I'm writing a simple event system for parameterized events, which uses a Map from classes to Set s of handlers which have that class as their parameter. My understanding is that I can't define that relationship between key and value types via parameter restrictions and I'm getting unchecked cast warnings pulling elements out of the sets.
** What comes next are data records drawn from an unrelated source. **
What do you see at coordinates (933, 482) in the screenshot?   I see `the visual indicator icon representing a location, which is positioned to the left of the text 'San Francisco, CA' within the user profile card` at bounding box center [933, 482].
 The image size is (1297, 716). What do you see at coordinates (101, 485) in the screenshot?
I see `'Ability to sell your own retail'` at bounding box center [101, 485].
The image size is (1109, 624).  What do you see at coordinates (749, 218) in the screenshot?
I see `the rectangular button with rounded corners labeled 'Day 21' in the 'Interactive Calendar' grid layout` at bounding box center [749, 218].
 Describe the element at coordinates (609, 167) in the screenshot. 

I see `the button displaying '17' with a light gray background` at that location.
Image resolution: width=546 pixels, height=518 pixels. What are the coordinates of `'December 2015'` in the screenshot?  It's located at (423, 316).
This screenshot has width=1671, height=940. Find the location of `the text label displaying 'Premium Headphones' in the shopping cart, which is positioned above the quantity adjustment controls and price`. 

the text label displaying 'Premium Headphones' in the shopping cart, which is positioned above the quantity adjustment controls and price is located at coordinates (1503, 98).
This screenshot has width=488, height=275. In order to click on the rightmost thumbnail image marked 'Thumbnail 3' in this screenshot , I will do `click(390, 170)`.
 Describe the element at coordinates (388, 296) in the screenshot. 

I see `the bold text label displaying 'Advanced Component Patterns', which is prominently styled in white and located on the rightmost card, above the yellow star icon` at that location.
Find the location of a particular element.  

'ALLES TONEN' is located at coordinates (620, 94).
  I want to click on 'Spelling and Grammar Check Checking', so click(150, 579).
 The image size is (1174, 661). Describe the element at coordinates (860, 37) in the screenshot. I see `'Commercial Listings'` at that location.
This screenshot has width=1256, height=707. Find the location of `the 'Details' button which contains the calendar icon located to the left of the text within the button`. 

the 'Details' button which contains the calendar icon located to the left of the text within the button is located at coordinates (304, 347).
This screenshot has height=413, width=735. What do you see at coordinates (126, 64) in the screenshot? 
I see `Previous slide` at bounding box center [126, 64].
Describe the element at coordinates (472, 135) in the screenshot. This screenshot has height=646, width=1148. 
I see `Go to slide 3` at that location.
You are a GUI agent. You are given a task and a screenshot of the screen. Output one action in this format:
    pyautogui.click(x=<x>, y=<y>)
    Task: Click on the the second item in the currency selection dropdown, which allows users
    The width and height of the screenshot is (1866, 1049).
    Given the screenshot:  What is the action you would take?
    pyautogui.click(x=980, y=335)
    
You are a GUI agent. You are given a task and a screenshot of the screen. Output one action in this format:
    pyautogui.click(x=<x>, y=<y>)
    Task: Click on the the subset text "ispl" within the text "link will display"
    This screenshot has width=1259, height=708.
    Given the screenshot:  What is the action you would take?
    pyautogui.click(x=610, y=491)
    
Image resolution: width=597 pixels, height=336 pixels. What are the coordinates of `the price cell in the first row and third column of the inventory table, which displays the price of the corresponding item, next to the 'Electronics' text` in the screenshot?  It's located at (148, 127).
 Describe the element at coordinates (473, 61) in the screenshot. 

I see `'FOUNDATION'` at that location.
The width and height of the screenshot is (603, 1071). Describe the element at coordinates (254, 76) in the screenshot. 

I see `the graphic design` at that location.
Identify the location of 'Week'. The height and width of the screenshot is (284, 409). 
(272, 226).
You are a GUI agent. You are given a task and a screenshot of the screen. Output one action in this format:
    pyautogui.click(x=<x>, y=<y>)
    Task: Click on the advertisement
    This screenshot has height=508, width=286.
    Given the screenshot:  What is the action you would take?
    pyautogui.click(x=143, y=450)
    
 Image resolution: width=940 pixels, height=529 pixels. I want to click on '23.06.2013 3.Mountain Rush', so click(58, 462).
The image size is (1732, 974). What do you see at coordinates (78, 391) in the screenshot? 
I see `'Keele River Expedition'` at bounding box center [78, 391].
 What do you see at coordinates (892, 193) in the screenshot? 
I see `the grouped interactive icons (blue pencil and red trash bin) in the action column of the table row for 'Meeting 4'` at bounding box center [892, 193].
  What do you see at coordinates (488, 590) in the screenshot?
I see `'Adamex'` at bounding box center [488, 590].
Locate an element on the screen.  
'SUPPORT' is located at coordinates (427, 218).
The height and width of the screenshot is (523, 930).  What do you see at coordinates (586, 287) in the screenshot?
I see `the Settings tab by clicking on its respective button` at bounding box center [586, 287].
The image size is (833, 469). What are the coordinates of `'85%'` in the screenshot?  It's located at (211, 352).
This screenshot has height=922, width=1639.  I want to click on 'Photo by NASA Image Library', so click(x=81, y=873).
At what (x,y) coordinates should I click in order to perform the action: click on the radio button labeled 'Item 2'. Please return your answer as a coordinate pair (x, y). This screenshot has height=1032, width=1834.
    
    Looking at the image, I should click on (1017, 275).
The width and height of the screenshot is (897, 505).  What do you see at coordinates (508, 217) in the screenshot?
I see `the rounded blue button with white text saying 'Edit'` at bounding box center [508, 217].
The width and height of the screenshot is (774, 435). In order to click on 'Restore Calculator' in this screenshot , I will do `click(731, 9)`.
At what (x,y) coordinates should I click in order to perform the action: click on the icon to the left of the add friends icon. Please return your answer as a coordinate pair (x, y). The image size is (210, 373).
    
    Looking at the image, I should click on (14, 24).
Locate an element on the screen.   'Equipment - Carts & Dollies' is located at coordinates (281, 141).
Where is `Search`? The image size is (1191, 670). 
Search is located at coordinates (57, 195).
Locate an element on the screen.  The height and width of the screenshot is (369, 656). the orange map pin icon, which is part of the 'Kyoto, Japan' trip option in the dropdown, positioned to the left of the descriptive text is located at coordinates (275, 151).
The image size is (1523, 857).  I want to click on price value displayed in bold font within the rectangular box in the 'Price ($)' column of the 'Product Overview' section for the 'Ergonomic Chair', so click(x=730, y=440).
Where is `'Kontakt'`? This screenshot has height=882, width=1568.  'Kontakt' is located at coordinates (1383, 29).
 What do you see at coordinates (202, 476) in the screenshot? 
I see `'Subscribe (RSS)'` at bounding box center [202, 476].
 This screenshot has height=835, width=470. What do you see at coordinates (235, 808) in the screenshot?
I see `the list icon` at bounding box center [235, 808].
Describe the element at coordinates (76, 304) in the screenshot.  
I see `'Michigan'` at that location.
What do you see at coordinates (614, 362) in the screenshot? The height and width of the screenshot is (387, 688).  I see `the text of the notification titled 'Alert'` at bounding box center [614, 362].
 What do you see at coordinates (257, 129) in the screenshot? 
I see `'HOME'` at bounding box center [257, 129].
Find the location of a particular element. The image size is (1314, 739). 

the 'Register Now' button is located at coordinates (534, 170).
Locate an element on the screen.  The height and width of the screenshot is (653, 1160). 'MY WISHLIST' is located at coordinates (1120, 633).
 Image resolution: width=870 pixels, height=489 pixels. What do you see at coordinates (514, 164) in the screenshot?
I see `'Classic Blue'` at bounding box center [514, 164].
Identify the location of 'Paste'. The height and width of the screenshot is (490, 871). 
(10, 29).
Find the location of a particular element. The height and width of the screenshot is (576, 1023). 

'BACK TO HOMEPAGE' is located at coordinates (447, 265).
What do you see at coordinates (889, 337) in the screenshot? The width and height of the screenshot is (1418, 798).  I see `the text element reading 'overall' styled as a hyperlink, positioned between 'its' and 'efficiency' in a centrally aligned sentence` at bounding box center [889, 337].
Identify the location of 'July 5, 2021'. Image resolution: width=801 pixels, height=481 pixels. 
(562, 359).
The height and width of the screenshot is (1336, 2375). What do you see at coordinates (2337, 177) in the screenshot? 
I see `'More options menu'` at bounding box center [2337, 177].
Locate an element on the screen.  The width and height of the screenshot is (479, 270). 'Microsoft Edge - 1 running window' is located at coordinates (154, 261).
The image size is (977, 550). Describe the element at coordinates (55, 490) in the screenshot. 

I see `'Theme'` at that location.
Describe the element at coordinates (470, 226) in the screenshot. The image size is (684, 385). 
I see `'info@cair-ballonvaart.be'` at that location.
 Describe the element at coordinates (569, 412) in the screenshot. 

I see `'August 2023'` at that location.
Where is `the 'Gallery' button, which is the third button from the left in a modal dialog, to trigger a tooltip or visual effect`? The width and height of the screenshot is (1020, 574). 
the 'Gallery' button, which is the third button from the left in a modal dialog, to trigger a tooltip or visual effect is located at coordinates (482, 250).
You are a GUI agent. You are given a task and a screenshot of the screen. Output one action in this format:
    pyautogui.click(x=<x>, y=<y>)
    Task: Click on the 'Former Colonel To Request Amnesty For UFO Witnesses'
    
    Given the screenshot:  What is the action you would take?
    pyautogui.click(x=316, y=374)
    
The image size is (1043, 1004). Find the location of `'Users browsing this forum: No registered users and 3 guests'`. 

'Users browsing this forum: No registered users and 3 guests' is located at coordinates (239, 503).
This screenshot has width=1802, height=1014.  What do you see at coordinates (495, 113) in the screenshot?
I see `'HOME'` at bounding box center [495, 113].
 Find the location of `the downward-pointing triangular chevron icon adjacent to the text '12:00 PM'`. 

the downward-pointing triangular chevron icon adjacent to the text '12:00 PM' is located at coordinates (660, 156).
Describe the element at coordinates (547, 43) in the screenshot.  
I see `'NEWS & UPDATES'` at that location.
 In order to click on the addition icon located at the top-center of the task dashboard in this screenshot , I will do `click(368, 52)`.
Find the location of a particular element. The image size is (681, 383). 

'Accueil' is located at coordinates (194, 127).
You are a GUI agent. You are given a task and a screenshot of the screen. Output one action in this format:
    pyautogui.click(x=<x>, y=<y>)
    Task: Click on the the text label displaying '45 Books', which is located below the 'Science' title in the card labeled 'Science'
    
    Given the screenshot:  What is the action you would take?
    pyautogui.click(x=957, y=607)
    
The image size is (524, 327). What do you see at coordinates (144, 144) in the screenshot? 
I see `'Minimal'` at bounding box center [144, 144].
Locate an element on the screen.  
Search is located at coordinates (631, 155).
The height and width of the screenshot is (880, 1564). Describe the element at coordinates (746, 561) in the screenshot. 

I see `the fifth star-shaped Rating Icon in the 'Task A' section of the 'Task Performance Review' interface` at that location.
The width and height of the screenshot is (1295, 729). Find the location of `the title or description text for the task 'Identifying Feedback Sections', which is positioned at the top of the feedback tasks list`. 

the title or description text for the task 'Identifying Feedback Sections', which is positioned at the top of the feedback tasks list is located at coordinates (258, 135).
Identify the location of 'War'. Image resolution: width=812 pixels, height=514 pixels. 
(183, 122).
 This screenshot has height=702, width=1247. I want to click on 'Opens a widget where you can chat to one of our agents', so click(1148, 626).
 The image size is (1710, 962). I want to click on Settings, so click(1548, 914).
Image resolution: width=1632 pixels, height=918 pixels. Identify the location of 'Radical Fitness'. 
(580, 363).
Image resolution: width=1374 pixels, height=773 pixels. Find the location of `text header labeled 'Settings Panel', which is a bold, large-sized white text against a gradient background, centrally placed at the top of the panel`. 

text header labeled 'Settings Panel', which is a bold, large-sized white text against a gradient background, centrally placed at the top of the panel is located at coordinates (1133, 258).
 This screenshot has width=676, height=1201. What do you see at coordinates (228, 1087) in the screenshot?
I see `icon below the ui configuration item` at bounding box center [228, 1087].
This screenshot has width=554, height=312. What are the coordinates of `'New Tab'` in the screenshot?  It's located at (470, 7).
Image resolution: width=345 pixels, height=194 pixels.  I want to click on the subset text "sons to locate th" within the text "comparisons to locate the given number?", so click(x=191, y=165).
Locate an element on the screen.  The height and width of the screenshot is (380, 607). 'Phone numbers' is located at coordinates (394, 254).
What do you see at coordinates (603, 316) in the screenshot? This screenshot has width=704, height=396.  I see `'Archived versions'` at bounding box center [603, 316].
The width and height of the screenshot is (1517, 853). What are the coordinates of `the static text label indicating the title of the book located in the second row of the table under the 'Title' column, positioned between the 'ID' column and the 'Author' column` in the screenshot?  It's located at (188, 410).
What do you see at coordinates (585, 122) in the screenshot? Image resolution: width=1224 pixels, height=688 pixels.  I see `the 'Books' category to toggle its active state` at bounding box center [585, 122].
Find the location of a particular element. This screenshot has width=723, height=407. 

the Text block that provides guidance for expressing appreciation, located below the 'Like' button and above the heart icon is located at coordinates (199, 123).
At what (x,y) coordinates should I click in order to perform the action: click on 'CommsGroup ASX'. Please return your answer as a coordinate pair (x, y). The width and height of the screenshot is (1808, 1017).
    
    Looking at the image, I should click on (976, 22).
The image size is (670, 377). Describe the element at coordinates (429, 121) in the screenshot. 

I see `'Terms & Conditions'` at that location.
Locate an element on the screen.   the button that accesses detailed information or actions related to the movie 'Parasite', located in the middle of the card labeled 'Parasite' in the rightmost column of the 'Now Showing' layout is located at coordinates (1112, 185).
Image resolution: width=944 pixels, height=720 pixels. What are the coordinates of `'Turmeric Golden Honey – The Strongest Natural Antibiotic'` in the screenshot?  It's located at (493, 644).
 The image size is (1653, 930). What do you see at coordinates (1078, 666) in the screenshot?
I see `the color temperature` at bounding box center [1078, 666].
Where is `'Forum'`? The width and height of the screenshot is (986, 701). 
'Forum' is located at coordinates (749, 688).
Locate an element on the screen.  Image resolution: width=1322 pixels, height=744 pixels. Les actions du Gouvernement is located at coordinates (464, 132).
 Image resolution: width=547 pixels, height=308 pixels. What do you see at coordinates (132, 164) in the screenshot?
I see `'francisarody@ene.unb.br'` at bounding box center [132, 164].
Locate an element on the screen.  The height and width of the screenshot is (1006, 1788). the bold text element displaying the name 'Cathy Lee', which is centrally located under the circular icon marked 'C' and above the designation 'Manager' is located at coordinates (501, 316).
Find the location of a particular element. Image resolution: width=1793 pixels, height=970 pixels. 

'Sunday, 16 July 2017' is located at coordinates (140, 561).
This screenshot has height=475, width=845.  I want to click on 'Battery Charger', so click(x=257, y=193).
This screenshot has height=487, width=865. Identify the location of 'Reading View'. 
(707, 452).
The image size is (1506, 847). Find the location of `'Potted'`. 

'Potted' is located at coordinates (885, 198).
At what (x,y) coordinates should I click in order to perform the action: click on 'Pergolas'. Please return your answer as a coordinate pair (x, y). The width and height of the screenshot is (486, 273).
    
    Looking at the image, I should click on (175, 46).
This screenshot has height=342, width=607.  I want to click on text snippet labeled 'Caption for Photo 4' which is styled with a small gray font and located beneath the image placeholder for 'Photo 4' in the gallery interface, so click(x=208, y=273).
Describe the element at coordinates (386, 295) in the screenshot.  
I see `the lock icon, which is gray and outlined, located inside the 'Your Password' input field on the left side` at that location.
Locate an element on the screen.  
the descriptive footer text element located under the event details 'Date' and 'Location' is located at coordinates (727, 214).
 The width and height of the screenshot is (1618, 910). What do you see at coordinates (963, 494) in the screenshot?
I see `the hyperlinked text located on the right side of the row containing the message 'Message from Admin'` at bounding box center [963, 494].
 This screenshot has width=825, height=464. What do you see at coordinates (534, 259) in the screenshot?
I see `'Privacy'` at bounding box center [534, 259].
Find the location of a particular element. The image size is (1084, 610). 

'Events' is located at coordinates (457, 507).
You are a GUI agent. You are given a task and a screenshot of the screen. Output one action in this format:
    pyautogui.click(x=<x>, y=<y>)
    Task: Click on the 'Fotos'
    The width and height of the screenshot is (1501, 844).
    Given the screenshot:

Here's what I have currently:

public class Manager {
    private class Event<T> {
        // getSubject(), etc.
    }

    private interface Handler<T> {
        public T handleEvent(Event<T> event, T subject);
    }

    private final Map<Class<?>, Set<Handler<?>>> handlers = new HashMap<Class<?>, Set<Handler<?>>>();

    public <T> void post(final Event<T> event, final T subject) {
        final Class<?> type = subject.getClass();

        if (this.handlers.containsKey(type)) {
            for (Handler<?> handler : this.handlers.get(type)) {
                // unchecked cast
                ((Handler<T>) handler).handleEvent(event, subject);
            }
        }
    }

    public <T> void register(final Class<T> type, final Handler<T> handler) {
        if (!this.handlers.containsKey(type)) {
            this.handlers.put(type, new HashSet<Handler<?>>());
        }

        this.handlers.get(type).add(handler);
    }
}

Is it possible to avoid this unchecked cast? Is there perhaps a flaw in my design?

I've spent quite some time here and on Google, but was unable to find anything which quite covered this arrangement.

If the event classes themselves form a hierarchy, you can avoid casts by using a Visitor pattern. It's extremely cumbersome in Java, but there are no casts necessary.

Unfortunately, you can do nothing more than @SuppressWarnings("unchecked") in this situation.

There's nothing in your map declaration that keeps you from associating a Class<A> with a Set<Handler<B>> , so the compiler can't possibly know whether this is the case or not. And sadly, there's no way to impose such a constraint on any implementation of java.util.Map .

If you were to implement your own data structure that allows this enforcement (providing methods like Handler<T> getHandler(Class<T> type) , you would only end up burying the unchecked cast in that data structure and keep your client code clean.

As a side note, the Map interface expects an Object as a parameter for get() , containsKey() and alike, so all the generic stuff gets lost anyway (even if you could associate the generic type of the key with the one of its corresponding value, which is simply not possible).

My code organization is a little different, Code for Broadcasters, the equivalent of your Manager, here but in my code for post() I do the equivalent of

for (Handler<T> handler : this.handlers.get(type)) {
   do stuff ...
}

Since the event argument is parameterized by T, you can add the <T> to the Handler. But I do a lot of the fancy Generics stuff by guessing and blundering, YMMV... :-)

ps your register() method should be synchronized.